▶ **WHAT YOU ARE ASKED TO DO**
Nothing in the data may be altered; copy it all exactly.

╭──

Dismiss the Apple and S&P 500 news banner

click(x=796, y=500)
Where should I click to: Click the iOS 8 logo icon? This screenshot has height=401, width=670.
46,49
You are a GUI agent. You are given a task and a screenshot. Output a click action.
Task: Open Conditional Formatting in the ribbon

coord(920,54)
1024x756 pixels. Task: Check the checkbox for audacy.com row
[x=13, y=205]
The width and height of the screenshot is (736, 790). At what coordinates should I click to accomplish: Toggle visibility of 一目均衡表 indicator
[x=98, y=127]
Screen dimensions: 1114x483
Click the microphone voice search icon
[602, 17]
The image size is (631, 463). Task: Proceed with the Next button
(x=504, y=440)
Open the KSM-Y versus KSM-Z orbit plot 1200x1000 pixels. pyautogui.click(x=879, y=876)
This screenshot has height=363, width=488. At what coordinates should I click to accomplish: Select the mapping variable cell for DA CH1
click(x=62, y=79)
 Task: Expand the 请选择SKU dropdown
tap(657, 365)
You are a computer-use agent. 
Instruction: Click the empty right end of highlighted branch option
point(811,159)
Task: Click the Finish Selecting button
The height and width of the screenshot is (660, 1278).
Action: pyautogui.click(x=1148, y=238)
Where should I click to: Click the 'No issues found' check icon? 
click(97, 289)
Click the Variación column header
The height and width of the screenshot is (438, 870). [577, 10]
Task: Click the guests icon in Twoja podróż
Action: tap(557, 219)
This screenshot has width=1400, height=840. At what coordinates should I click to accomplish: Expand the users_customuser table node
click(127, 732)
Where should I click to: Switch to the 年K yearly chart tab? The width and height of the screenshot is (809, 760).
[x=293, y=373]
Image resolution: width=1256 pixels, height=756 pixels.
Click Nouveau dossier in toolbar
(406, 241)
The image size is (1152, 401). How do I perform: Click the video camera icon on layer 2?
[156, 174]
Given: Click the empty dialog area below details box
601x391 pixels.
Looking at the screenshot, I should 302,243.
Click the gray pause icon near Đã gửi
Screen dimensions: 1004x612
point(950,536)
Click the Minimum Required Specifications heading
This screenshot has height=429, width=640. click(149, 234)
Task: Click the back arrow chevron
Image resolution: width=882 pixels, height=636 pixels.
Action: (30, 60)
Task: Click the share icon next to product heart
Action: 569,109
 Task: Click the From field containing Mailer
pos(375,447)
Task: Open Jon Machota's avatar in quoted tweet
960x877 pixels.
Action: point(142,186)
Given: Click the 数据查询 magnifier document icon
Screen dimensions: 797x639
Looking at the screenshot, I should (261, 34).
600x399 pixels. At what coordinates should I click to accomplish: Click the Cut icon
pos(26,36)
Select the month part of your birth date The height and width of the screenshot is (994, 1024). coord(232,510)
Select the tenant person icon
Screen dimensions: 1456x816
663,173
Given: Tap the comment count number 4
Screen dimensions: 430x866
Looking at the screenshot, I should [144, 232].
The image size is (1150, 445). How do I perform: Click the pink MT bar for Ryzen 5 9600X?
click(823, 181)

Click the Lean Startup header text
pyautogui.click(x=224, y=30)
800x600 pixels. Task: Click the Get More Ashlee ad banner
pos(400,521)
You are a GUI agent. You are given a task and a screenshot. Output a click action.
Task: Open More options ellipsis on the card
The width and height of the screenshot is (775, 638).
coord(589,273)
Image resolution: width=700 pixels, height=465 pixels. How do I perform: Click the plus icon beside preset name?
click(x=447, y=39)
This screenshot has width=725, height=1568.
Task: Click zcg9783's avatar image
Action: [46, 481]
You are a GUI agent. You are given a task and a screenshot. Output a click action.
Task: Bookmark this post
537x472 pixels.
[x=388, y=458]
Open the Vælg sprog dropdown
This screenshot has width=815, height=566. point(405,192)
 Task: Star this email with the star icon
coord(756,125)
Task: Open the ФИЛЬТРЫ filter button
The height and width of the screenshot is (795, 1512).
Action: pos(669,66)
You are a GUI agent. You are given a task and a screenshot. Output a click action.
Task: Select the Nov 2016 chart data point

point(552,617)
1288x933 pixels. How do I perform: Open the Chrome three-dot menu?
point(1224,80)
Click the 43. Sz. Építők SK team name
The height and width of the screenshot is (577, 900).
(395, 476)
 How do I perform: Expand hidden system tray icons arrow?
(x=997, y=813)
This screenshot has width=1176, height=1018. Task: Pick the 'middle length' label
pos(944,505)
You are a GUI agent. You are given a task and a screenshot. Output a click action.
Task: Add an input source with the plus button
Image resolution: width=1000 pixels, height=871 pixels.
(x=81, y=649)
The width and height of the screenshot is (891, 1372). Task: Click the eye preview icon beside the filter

╰──

▶ **TASK RESULT**
Dismiss the Apple and S&P 500 news banner

click(x=796, y=500)
Where should I click to: Click the iOS 8 logo icon? This screenshot has height=401, width=670.
46,49
You are a GUI agent. You are given a task and a screenshot. Output a click action.
Task: Open Conditional Formatting in the ribbon

coord(920,54)
1024x756 pixels. Task: Check the checkbox for audacy.com row
[x=13, y=205]
The width and height of the screenshot is (736, 790). At what coordinates should I click to accomplish: Toggle visibility of 一目均衡表 indicator
[x=98, y=127]
Screen dimensions: 1114x483
Click the microphone voice search icon
[602, 17]
The image size is (631, 463). Task: Proceed with the Next button
(x=504, y=440)
Open the KSM-Y versus KSM-Z orbit plot 1200x1000 pixels. pyautogui.click(x=879, y=876)
This screenshot has height=363, width=488. At what coordinates should I click to accomplish: Select the mapping variable cell for DA CH1
click(x=62, y=79)
 Task: Expand the 请选择SKU dropdown
tap(657, 365)
You are a computer-use agent. 
Instruction: Click the empty right end of highlighted branch option
point(811,159)
Task: Click the Finish Selecting button
The height and width of the screenshot is (660, 1278).
Action: pyautogui.click(x=1148, y=238)
Where should I click to: Click the 'No issues found' check icon? 
click(97, 289)
Click the Variación column header
The height and width of the screenshot is (438, 870). [577, 10]
Task: Click the guests icon in Twoja podróż
Action: tap(557, 219)
This screenshot has width=1400, height=840. At what coordinates should I click to accomplish: Expand the users_customuser table node
click(127, 732)
Where should I click to: Switch to the 年K yearly chart tab? The width and height of the screenshot is (809, 760).
[x=293, y=373]
Image resolution: width=1256 pixels, height=756 pixels.
Click Nouveau dossier in toolbar
(406, 241)
The image size is (1152, 401). How do I perform: Click the video camera icon on layer 2?
[156, 174]
Given: Click the empty dialog area below details box
601x391 pixels.
Looking at the screenshot, I should 302,243.
Click the gray pause icon near Đã gửi
Screen dimensions: 1004x612
point(950,536)
Click the Minimum Required Specifications heading
This screenshot has height=429, width=640. click(149, 234)
Task: Click the back arrow chevron
Image resolution: width=882 pixels, height=636 pixels.
Action: (30, 60)
Task: Click the share icon next to product heart
Action: 569,109
 Task: Click the From field containing Mailer
pos(375,447)
Task: Open Jon Machota's avatar in quoted tweet
960x877 pixels.
Action: point(142,186)
Given: Click the 数据查询 magnifier document icon
Screen dimensions: 797x639
Looking at the screenshot, I should (261, 34).
600x399 pixels. At what coordinates should I click to accomplish: Click the Cut icon
pos(26,36)
Select the month part of your birth date The height and width of the screenshot is (994, 1024). coord(232,510)
Select the tenant person icon
Screen dimensions: 1456x816
663,173
Given: Tap the comment count number 4
Screen dimensions: 430x866
Looking at the screenshot, I should [144, 232].
The image size is (1150, 445). How do I perform: Click the pink MT bar for Ryzen 5 9600X?
click(823, 181)

Click the Lean Startup header text
pyautogui.click(x=224, y=30)
800x600 pixels. Task: Click the Get More Ashlee ad banner
pos(400,521)
You are a GUI agent. You are given a task and a screenshot. Output a click action.
Task: Open More options ellipsis on the card
The width and height of the screenshot is (775, 638).
coord(589,273)
Image resolution: width=700 pixels, height=465 pixels. How do I perform: Click the plus icon beside preset name?
click(x=447, y=39)
This screenshot has width=725, height=1568.
Task: Click zcg9783's avatar image
Action: [46, 481]
You are a GUI agent. You are given a task and a screenshot. Output a click action.
Task: Bookmark this post
537x472 pixels.
[x=388, y=458]
Open the Vælg sprog dropdown
This screenshot has width=815, height=566. point(405,192)
 Task: Star this email with the star icon
coord(756,125)
Task: Open the ФИЛЬТРЫ filter button
The height and width of the screenshot is (795, 1512).
Action: pos(669,66)
You are a GUI agent. You are given a task and a screenshot. Output a click action.
Task: Select the Nov 2016 chart data point

point(552,617)
1288x933 pixels. How do I perform: Open the Chrome three-dot menu?
point(1224,80)
Click the 43. Sz. Építők SK team name
The height and width of the screenshot is (577, 900).
(395, 476)
 How do I perform: Expand hidden system tray icons arrow?
(x=997, y=813)
This screenshot has width=1176, height=1018. Task: Pick the 'middle length' label
pos(944,505)
You are a GUI agent. You are given a task and a screenshot. Output a click action.
Task: Add an input source with the plus button
Image resolution: width=1000 pixels, height=871 pixels.
(x=81, y=649)
The width and height of the screenshot is (891, 1372). Task: Click the eye preview icon beside the filter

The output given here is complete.